Of note, as a hospitalist, my experience with either drug was only limited to some patients with Rheumatoid Arthritis treated with Anakinra. I looked in the literature which dates back to 2007 when this drug was suggested as a therapeutic alternative to colchicine in patients with FMF; I found as well some reported cases of its use as a salvage therapy in patients refractory to conventional treatment, such as this case and this other one.

More information about the pathogenesis of chronic inflammatory diseases which for ages its pathophysiology has been an enigma to clinicians is appearing. This article explains the role of IL-1 in this chronic inflammatory diseases as well as the role of the inflammasome which is a cytosolic multi-protein complex, which regulates the caspase-1 dependent processing of inflammatory cytokines IL-1β and IL-18.

The patient received anakinra with an impressive improvement in her clinical symptoms within 24 hours. Her pain subsided as well as her fever. The caveat is that the administration of this drug requires daily injections, which the patient is willing to take in order to avoid the devastating attacks. Further discussion with the insurance company will be needed to assess whether coverage for weekly rilonacept injections can be obtained.

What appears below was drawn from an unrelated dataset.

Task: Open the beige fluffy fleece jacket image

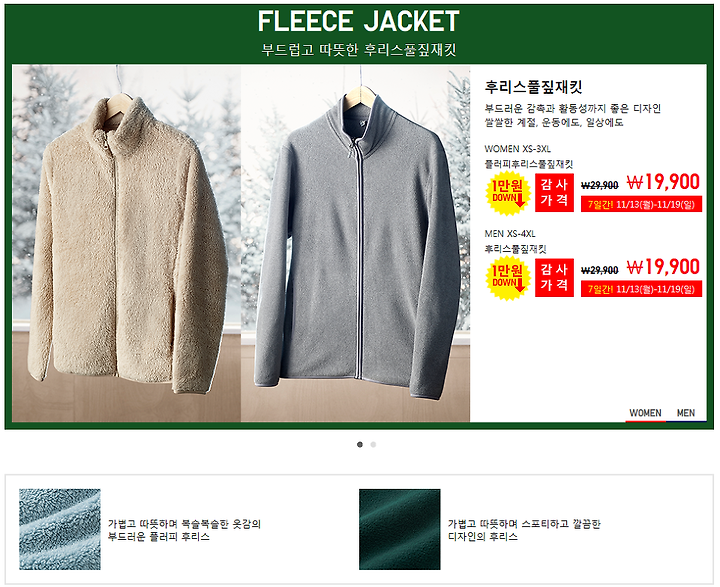Action: click(127, 243)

This case brought to me several lessons. First, this was an opportunity to review the new pathophysiologic mechanisms of recurrent febrile and inflammatory diseases as well as understand based on this, the new pharmacologic approaches to these diseases. The use of IL-1 pathway antagonists has a very broad application; for me as a hospitalist, knowing about anakinra, canakinumab or rilonacept, permits me to manage a different language and be able to sustain a different level of conversation with our Rheumatology subspecialists, as well as share my fascination with my residents and medical students.

I am very interested in following the long term outcome of this patients and hopefully the increased understanding of the mechanisms of disease may yield a really curative approach in the next 10-20 years.